El lado oscuro
Pablo Sirvén, recontando el otro lado de Maradona:
El autofestejo del gol que les hizo con la mano a los ingleses en el Mundial del 86; la patética explicación pública que dio para rechazar a un hijo extramatrimonial; jaranear con Charly García por su salto al vacío desde un noveno piso, y su saludo fraterno a los barrabravas de Boca en la Bombonera mostraron la parte más sombría de un ídolo, con chapa de tótem mediático, de quien la infalibilidad de sus dichos se da por descontada.
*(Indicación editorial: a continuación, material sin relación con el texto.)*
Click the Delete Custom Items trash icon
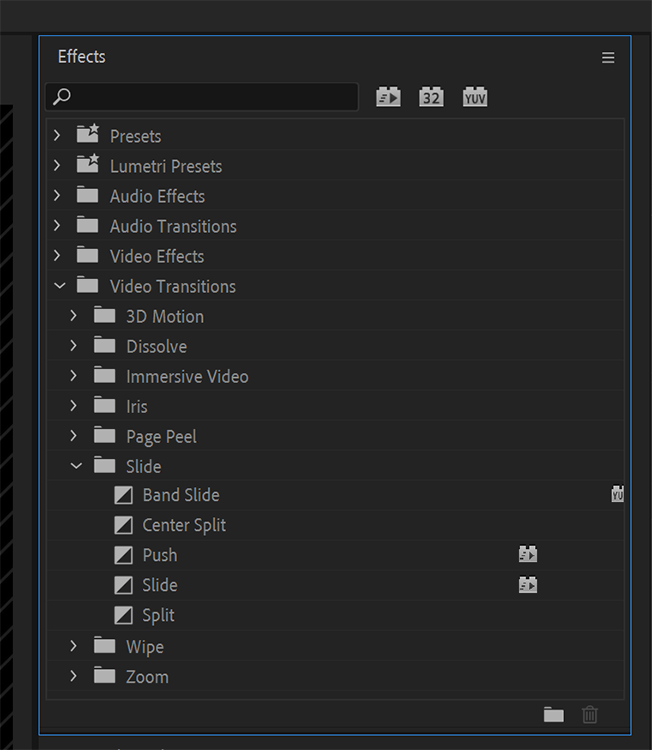The image size is (652, 750). 590,714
Su concesiva e ininteligible entrevista al dictador más longevo del mundo –Fidel Castro está en el poder desde hace casi 47 años–, cuya segunda parte se verá en la emisión de mañana, no mereció, siquiera, la más mínima contextualización informativa por parte del canal que emite “La noche del 10″ (al menos, por respeto a la memoria del fundador de esa emisora, Goar Mestre, que tuvo que escapar de la isla en 1960, tras la intervención y posterior confiscación de todas sus empresas).
Más disparatada fue todavía la incursión de Maradona en el programa de Mirtha Legrand, el jueves último, cuando afirmó que a la doctora Hilda Molina no se la autorizó a visitar a sus nietos de la Argentina porque no daba garantías de volver a Cuba (¿y por qué debería haberlas dado?).